該当作の感想文でも書いたが俺が『リトル・エッラ』という作品で好きだったのは彼女の両親が冒頭30秒くらいしか登場せずにその後一度も悩める主人公である娘にノータッチのままで映画が終わってしまったことなのであった。いやー、素晴らしいよね。ガキなんかほっといても成長するんだよってことですよ。んでそれは本作でも描かれていることなんだけど、本作が『リトル・エッラ』と違うところは大人がガキを信じていないんですよね。子供というのはどんな過酷な状況下でも自力で成長して変化していくものである、というその子供の強さをシステム・クラッシャーちゃんの周囲にいる大人たちは誰一人として信頼していないのである。そして本作はそのことこそを浮き彫りにさせるための映画として非常に優れているなと思ったのである。
あらすじとしてはそんな奇抜なものでもないんだけど、主人公のシステム・クラッシャーちゃんは幼少期に父から受けたトラウマが原因で少しのきっかけで癇癪が爆発する子に育ち学校も母親もグループホームもどこに行っても彼女は問題を起こして居場所がなくなっていた。そんな折、支援学校的なところの30代半ばくらいのおじさんが「俺なら彼女を救える…」と一念発起して特別プログラムだかなんだかとして彼女と電気もネットもない山中で暮らすことになるのだが、システム・クラッシャーちゃんの明日はどっちだ…というお話ですね。
ま、ざっくり言えば社会不適合者を更生させる話という感じだろうか。それが前科者の大人とかではなくてまだ8~10歳くらいの子供であるという映画ですな。無理矢理ジャンル分けするならもうちょい登場人物の年齢層は上だが昔懐かしの『金八先生』的な物語だと言えるかもしれない。しかし本作の感想を見ていると、映画の受け取り方に正しさなんてものはないし人それぞれでいいとも思うのだが、上記したようにシステム・クラッシャーちゃんを救うことができない大人の無力を嘆く感想が多いんですよね。別にそれはいいんだけど、何でそうなるのかっていうと本作を観てそういう風に感じた人っていうのはきっとシステム・クラッシャーちゃんが破壊しようとしている「システム」の側にいる人だからそう思っちゃうんじゃないかなっていう気がしたんですよね。
じゃあ何かと、子供を庇護という名のコントロール下に置けばそれが「良い子」ということになるのか、と。あるシステム下でしか生きていけない人間に育て上げることが子供を「救った」ことになるのか、と。学校に行かない子供は異常で悪い子で救われないのか、と。それは全部システムの中生きることしかできない「システム」側の人間からの目線であって、それに当てはまらないというだけのことに善も悪もないのである。もちろん窃盗も暴力も悪事ではあるが子供というのは善も悪も持たないものだ。大人になるまでの間にそれを学んで緩やかに大人が作り上げた「システム」(退屈なものだが)にすり合わせていくようになればいい。

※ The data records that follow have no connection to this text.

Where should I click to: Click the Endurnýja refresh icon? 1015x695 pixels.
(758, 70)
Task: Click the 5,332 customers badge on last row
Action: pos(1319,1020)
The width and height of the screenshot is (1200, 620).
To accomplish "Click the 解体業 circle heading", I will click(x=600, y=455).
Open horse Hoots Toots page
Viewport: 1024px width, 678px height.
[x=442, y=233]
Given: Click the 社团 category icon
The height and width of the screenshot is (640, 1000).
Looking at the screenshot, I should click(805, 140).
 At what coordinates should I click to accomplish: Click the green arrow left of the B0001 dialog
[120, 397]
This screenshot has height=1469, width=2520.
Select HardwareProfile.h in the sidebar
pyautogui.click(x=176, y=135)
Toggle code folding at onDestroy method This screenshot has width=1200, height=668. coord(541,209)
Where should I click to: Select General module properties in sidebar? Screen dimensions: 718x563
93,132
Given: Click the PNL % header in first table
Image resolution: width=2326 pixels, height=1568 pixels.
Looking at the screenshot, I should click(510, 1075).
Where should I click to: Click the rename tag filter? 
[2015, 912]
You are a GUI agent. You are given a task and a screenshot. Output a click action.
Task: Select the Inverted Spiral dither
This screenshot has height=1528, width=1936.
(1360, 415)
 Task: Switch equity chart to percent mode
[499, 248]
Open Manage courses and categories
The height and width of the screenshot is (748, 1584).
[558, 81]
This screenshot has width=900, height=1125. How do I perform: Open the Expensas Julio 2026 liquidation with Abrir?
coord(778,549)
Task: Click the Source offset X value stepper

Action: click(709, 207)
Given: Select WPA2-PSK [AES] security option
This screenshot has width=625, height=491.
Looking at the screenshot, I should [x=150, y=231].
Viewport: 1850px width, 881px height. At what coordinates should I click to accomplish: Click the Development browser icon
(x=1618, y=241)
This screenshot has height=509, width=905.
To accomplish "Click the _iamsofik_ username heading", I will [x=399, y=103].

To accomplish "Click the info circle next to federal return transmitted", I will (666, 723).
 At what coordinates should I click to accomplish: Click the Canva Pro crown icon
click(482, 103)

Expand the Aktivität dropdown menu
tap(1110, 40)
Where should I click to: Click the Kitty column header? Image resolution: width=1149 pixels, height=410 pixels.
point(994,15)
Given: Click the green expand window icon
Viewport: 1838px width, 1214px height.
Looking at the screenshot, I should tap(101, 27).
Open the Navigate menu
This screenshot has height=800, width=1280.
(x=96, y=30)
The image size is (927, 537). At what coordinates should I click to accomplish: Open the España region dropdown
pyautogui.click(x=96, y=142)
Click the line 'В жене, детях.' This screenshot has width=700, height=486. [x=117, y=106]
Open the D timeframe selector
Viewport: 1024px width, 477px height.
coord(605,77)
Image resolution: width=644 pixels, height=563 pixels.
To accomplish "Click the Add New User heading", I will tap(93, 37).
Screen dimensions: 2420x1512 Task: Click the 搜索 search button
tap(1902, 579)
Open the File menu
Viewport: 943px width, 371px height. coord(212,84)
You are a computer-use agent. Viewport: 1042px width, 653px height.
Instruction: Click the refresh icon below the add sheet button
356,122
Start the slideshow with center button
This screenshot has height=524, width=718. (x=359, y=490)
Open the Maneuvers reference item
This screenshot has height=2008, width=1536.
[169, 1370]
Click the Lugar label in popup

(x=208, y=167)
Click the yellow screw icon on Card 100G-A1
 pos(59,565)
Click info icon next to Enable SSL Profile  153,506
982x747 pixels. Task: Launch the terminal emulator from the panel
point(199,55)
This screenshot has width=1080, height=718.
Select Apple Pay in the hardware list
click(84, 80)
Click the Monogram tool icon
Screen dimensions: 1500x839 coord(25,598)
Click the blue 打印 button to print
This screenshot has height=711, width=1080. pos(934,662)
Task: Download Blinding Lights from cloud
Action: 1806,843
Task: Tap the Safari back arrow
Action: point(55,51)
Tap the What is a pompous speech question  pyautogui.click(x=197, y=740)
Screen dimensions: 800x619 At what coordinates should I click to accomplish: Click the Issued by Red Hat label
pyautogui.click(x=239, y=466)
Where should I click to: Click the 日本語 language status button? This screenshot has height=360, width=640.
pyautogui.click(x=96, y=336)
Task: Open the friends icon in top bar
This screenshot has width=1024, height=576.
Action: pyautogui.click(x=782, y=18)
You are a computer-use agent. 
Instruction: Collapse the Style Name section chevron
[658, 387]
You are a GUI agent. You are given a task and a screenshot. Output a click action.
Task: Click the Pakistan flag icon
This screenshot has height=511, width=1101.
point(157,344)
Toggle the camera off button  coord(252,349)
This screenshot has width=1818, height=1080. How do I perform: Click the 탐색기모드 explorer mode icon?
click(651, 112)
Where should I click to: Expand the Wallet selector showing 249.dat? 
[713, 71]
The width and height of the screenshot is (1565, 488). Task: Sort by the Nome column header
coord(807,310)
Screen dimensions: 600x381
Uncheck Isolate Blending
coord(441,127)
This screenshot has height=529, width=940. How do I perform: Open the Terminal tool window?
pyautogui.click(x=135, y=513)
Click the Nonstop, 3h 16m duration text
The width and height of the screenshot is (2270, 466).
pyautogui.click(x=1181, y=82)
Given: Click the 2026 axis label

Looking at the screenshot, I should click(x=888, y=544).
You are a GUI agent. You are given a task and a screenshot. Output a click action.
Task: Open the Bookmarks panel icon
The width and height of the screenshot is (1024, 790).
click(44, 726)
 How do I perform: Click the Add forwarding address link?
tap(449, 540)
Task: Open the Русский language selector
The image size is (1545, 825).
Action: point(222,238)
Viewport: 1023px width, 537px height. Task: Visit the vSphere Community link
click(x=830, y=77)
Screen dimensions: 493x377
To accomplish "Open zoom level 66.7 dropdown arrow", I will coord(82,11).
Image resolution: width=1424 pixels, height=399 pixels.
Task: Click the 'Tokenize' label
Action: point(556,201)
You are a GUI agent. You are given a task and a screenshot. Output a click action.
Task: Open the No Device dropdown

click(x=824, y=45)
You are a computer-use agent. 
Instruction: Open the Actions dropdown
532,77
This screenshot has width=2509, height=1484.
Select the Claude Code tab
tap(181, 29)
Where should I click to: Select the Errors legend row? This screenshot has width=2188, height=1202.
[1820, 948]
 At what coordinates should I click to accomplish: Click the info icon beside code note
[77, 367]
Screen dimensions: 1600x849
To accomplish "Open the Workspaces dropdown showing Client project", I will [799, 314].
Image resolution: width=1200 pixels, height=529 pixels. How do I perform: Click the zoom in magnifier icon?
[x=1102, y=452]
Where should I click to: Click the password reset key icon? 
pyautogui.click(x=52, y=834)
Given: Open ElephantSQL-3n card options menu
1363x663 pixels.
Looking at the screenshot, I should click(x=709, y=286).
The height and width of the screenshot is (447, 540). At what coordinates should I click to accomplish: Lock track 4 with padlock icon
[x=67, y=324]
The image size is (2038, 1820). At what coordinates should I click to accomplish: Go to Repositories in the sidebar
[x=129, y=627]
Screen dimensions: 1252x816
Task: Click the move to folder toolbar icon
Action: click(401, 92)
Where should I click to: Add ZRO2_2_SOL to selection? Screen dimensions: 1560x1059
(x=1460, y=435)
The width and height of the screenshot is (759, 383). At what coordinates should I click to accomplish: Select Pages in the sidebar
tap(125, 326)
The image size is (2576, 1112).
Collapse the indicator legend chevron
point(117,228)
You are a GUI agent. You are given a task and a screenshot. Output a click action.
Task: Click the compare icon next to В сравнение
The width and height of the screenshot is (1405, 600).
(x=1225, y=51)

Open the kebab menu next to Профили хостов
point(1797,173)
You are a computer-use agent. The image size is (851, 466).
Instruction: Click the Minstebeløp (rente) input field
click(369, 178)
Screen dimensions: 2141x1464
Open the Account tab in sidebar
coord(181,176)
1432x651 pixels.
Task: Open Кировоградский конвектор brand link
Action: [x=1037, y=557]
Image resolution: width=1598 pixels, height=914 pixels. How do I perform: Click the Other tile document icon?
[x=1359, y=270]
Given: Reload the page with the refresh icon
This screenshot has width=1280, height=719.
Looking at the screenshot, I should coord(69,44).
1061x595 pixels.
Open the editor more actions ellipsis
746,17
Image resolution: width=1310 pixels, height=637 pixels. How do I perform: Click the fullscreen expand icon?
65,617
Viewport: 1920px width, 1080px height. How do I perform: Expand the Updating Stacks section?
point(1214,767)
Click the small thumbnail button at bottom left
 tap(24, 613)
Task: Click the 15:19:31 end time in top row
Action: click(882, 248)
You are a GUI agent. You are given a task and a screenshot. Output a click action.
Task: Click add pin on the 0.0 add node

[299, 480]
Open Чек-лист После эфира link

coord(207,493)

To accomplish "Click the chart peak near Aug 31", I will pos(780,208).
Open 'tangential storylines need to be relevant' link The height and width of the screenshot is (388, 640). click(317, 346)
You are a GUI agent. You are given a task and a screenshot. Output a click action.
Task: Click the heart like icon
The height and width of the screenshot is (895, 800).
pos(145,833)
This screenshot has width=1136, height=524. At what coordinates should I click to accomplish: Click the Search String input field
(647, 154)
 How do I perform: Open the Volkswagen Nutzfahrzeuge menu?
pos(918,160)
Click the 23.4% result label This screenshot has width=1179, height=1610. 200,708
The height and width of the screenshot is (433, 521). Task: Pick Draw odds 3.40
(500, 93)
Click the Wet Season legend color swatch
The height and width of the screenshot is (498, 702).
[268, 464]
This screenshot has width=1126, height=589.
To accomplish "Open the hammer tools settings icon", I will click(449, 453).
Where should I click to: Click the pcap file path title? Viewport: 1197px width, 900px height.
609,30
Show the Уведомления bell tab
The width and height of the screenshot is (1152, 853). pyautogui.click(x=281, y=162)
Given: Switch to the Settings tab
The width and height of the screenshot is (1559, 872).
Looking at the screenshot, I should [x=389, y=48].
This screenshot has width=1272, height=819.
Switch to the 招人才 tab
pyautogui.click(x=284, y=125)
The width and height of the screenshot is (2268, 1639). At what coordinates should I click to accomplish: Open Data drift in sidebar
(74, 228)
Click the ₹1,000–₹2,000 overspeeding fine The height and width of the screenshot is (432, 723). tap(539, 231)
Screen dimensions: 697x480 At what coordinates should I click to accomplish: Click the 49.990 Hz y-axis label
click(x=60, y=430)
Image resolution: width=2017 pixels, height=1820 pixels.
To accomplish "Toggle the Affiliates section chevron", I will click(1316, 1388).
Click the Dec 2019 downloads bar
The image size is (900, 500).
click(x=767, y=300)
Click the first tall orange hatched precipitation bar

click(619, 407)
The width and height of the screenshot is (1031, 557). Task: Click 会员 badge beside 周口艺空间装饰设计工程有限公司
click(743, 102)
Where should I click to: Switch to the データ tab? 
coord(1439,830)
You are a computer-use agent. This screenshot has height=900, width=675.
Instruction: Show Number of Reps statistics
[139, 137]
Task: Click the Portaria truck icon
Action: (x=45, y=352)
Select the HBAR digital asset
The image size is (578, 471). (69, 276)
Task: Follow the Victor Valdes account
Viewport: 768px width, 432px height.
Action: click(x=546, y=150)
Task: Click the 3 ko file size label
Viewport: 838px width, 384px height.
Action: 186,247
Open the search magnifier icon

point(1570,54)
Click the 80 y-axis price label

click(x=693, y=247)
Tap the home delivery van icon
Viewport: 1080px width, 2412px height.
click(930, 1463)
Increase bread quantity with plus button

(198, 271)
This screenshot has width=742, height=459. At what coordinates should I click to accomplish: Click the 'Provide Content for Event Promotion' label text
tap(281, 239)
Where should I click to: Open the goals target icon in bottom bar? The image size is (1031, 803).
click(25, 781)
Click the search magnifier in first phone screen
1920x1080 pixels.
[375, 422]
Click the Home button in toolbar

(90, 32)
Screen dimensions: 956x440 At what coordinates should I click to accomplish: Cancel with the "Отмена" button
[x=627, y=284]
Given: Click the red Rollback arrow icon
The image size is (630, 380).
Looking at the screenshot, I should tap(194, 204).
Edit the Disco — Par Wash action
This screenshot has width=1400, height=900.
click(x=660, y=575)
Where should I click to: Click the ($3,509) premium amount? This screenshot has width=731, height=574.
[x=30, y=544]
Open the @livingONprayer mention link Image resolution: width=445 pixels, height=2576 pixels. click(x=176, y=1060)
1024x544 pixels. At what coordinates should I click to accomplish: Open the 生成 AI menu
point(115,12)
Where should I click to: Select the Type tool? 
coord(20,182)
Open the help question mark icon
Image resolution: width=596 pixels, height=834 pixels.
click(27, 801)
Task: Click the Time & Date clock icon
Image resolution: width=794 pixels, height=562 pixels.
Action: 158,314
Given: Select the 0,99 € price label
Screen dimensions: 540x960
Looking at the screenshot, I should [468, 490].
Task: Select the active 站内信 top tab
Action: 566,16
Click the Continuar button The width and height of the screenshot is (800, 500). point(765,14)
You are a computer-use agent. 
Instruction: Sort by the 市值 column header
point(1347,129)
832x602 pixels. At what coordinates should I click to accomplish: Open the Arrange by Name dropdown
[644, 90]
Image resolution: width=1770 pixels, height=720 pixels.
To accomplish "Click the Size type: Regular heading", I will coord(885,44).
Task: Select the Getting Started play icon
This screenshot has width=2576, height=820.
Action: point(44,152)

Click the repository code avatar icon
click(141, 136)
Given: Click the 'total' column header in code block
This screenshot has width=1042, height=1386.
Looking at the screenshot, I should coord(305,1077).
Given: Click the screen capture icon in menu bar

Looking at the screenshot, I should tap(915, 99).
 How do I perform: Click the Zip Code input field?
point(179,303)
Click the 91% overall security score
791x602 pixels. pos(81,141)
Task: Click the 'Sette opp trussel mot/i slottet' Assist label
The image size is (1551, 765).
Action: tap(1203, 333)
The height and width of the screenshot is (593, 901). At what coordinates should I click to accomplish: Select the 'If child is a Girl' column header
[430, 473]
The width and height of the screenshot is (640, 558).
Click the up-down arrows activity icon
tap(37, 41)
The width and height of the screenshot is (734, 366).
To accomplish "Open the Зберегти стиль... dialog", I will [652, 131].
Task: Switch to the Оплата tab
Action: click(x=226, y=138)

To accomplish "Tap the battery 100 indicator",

ただそれだけのことだし、そしてシステム・クラッシャーちゃんは大人共のつまんねーシステムを次々とクラッシュさせていきながらも徐々に学んで成長していっているのである。窃盗に手を染めたのは冒頭だけだし、トラウマから来る暴力性も乗り越えることができる兆しは作中で描写されていた。ただ、そのどちらにも大人は気付いていないのである。要は単純に、本作の大人たちは真剣に彼女のことを見ていないのだ。もちろん、一緒に合宿するおじさんも支援学校の校長的なおばさんも悪い人ではないどころか基本的には善い人なのだが、決定的にシステムの内部からしか彼女のことを見ていないのである。おじさんの方は何度かそのシステムを一緒に壊してくれそうな兆しも見せ、だからこそシステム・クラッシャーちゃんが懐きもしたのだが、結局は「お前が脱走したら俺が仕事を失うだろ」とか言っちゃうシステム側の人間なんですよ。「仕事を失くしてもいいからお前に付き合ってやんよ」と言葉には出さずともその意思を態度で示すことができればきっとそれこそが「救い」になったのではないだろうかと俺は思う。ま、そのせいで本当に仕事を失うかもしれないがな。
俺は本作をそういう映画だと思いながら観ていましたね。凶暴性丸出して絶叫しながら暴れまくるシステム・クラッシャーちゃんを応援しながら観ていたわけだが、その彼女の姿というのはすっかり「システム」の中でしか生きられない大人になってしまった俺にとってのある種の「救い」でもあったからなのだ。おじさんは彼女を救ってやれるとか勘違いしてたけど、逆なんだよ。大人は社会の中でそのポジションに応じた力を発揮することができるし、それが正しいことだと思われているけどそれは力を得る代わりに不自由にもなっているということなんだ。エンドロールで流れる曲がニーナ・シモンの「Ain't Got No, I Got Life」であることを考えればそこは明白であるとさえ思う。あの選曲は痺れた。そしてネタバレは伏せておくが、ラストシーンもそれを示しているだろう。彼女が本当に救われるべきである憐れな存在であるならば旅立って映画は終わったはずである。だがそうならなかったということは、本当に「救い」が必要なのは彼女ではない、ということなのだ。
無論、ネグレクトやDVなんかによって早晩生命の危険が危ぶまれる、というような子供は積極的に保護して「救う」べきであると思うが、システム・クラッシャーちゃんくらいの子なら多分逞しく生きていくと思うよ。むしろ作中に出てきたどの大人よりも強く育つであろうという気さえする。なので感想文の最初に戻ると、そこまで子供を大事にしなくていいし子供が普通じゃないということもそこまで大事にしなくてもいいと思うんですよね。どのラインでそれを見極めるかはとても難しいことだとは思うけど。
まぁでも色々な立場から様々な感想が出る映画だとは思うので是非、劇場で観るのがいいのではないでしょうか。俺は精神年齢がシステム・クラッシャーちゃんと同じくらいなのでずっと彼女に感情移入していましたけどね! 面白かったです。
ちなみに完全に余談だが、この感想文を書いてるときにランダム再生でボウイの「Boys Keep Swinging」が流れたので、ウチのiPodちゃんは本当に賢いなと思いましたね。